Kaliya Young · September 21, 2007 · Leave a Comment

This story is shocking.

An MIT student wearing a device on her chest that included lights and wires was arrested at gunpoint at Logan International Airport this morning after authorities thought the contraption was a bomb strapped to her body.
Star Simpson, 19, was wearing a black hooded sweatshirt and approached an airport employee in Terminal C at 8 a.m. to inquire about an incoming flight from Oakland, according to Major Scott Pare of the State Police. She was holding a lump of what looked like putty in her hands. The employee asked about the plastic circuit board on her chest, and Simpson walked away without responding, Pare said.
“She said it was a piece of art and she wanted to stand out on career day,” Pare said. “She was holding what was later found to be playdough.”
Affixed to the front of her black sweatshirt was a pale beige circuit board with green LED lights and wires running to a 9-volt battery. Written on the back of the sweatshirt in what appeared to be gold magic marker was the phrase “socket to me” and below that was written “Course VI,” which refers to the electrical engineering and computer science program at MIT.
According to the MIT website, Simpson is from Kihei, Hawaii, and is a sprinter on the school’s swim team. On Simpson’s personal website at MIT, she says she is studying computers and enjoys tinkering in a student-run machine shop.
“In a sentence, I’m an inventor, artist, engineer, and student, I love to build things and I love crazy ideas,” the website says.

So where the whole incident started from was the security gaurd who thought her art was suspicious. From my experience with those kinds of people in airports or otherwise they were likely not that educated – certainly not aware of the ways of computer geeks and how this sort of art would be really not be a-typcial. Seems like we have some ‘diversity training’ needs of our own as a culture.

■ Record excerpts ■
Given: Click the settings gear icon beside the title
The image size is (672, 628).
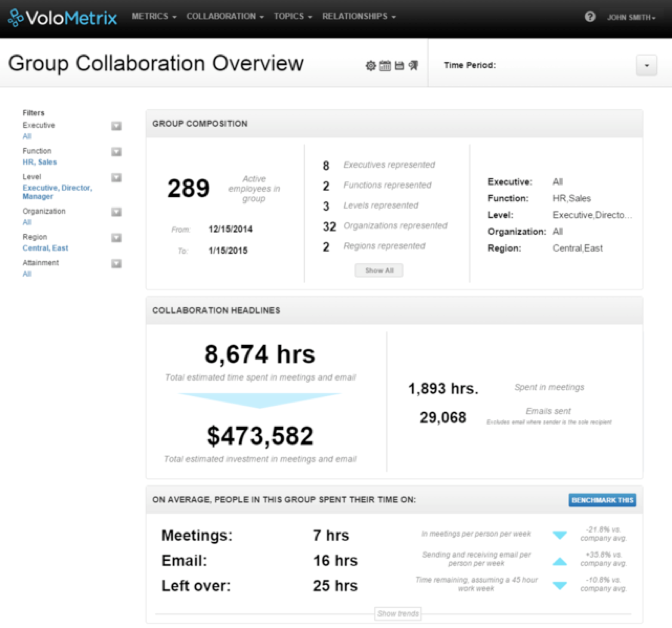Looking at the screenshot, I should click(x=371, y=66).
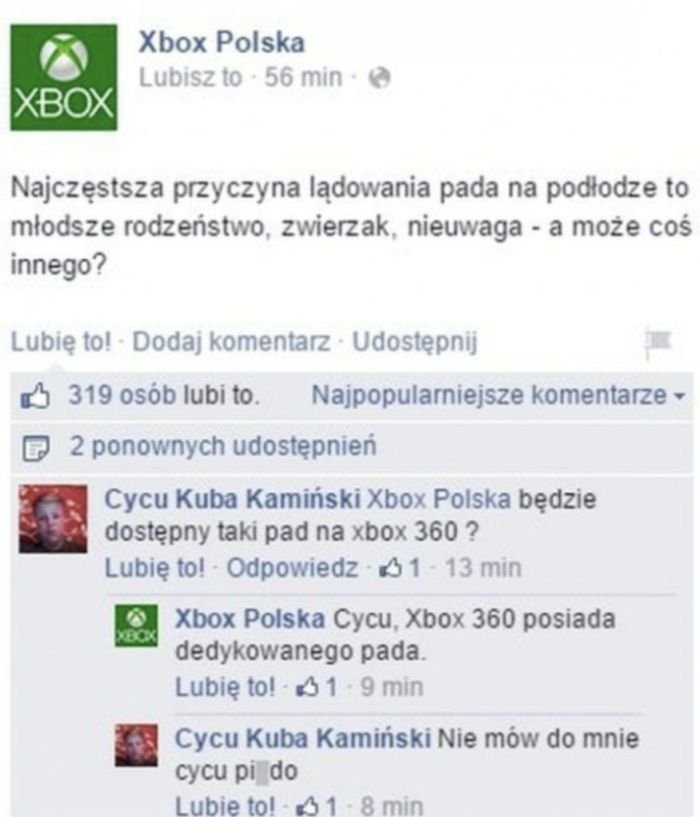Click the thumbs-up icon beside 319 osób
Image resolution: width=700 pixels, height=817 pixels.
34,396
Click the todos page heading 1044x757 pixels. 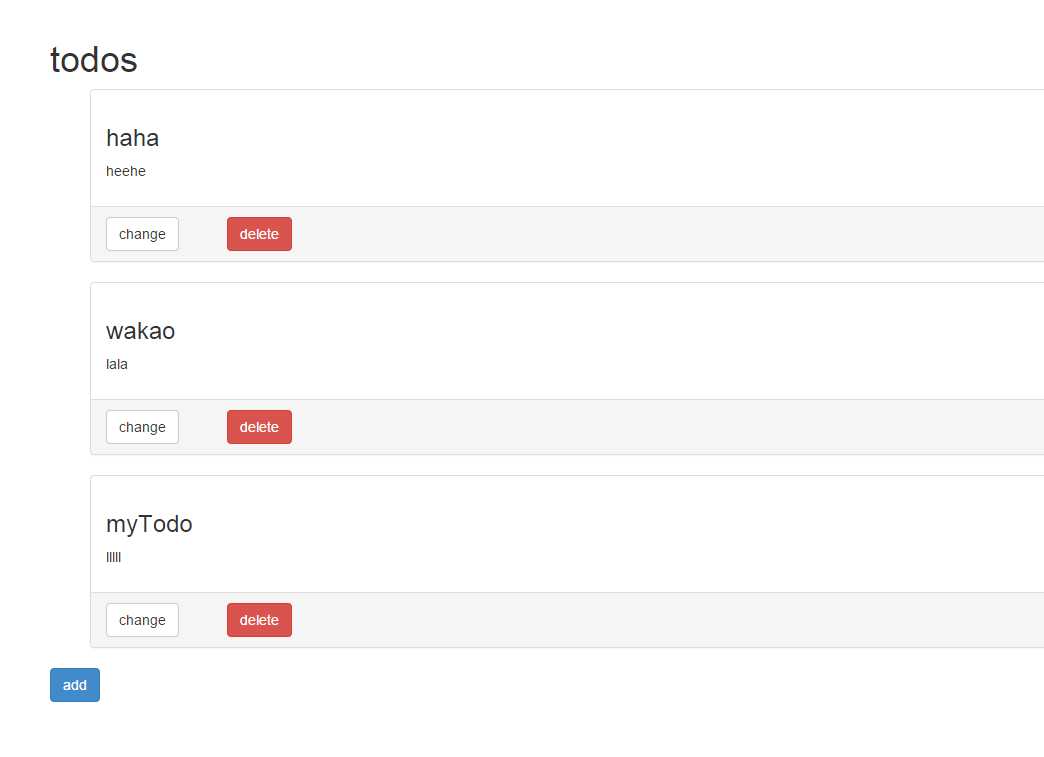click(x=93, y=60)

--

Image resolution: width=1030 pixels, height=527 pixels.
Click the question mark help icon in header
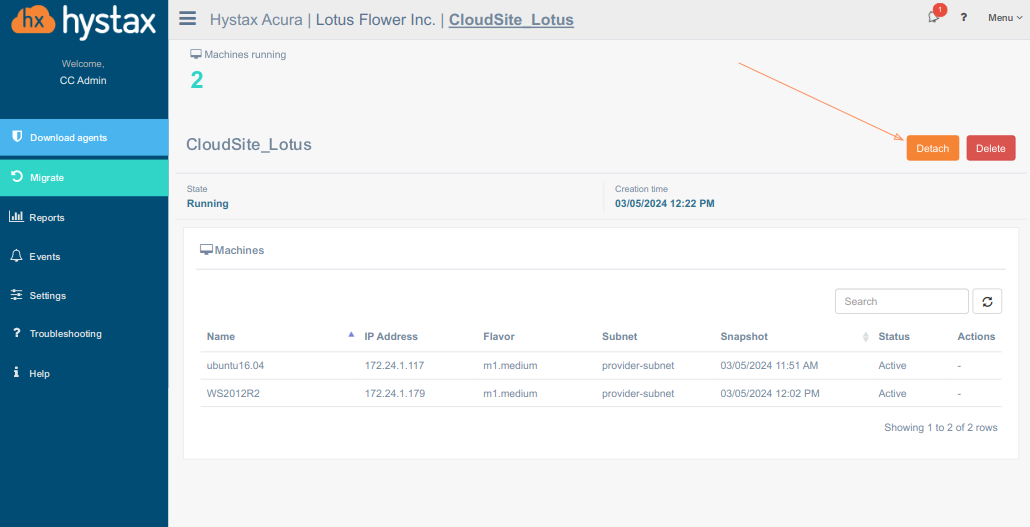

--

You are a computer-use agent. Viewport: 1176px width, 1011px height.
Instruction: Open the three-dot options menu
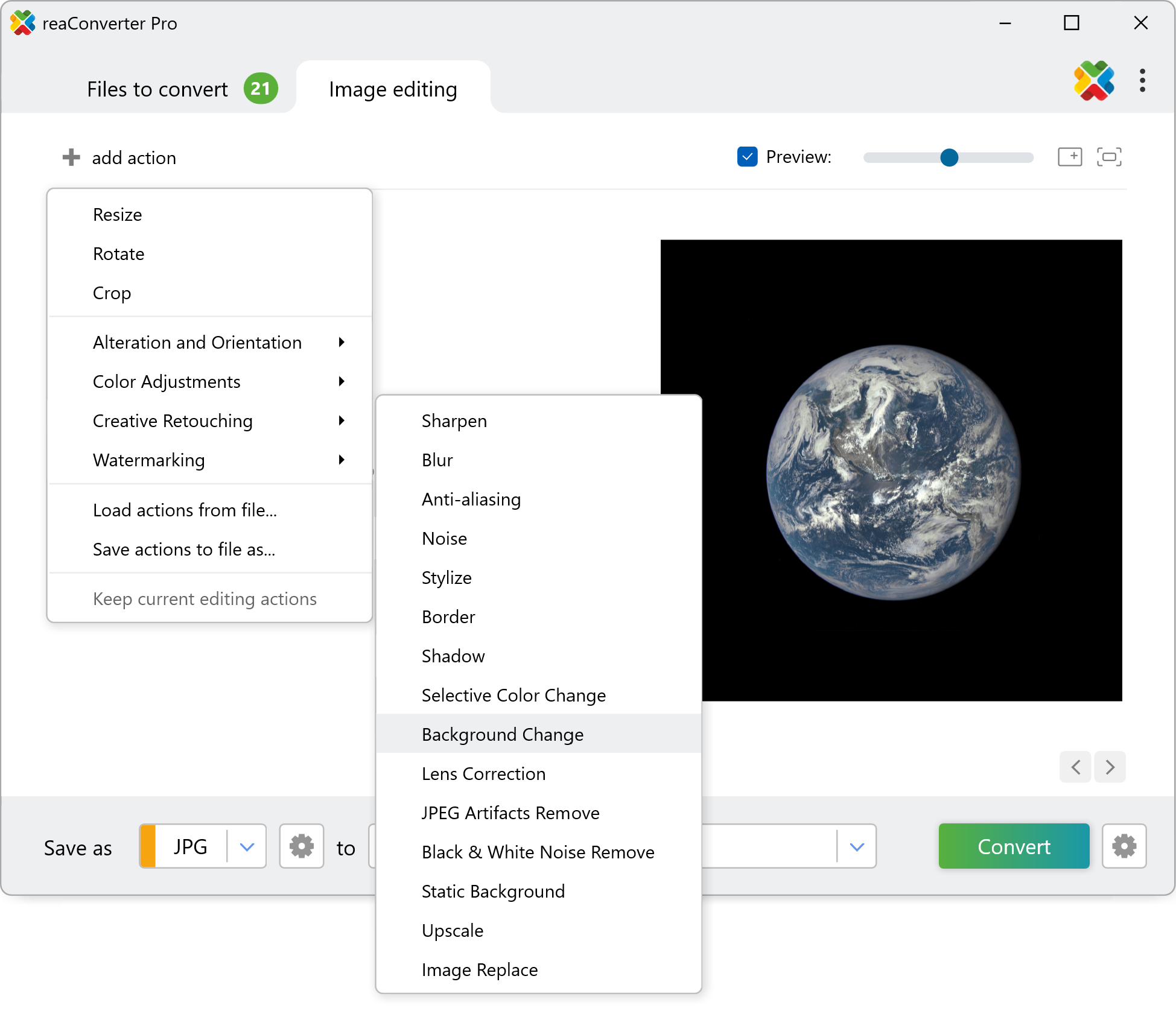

■ Exercise set ■
- 1) Give again the passage of the airport arrest article from "Affixed to the" up to and including "student-run machine shop.".
- 2) Transcribe the lines of the records from the line with "You are a computer-use" up to and including the line with "Instruction: Open the three-dot options menu".

■ Responses in order ■
- 1)
Affixed to the front of her black sweatshirt was a pale beige circuit board with green LED lights and wires running to a 9-volt battery. Written on the back of the sweatshirt in what appeared to be gold magic marker was the phrase “socket to me” and below that was written “Course VI,” which refers to the electrical engineering and computer science program at MIT.
According to the MIT website, Simpson is from Kihei, Hawaii, and is a sprinter on the school’s swim team. On Simpson’s personal website at MIT, she says she is studying computers and enjoys tinkering in a student-run machine shop.

- 2)
You are a computer-use agent. Viewport: 1176px width, 1011px height.
Instruction: Open the three-dot options menu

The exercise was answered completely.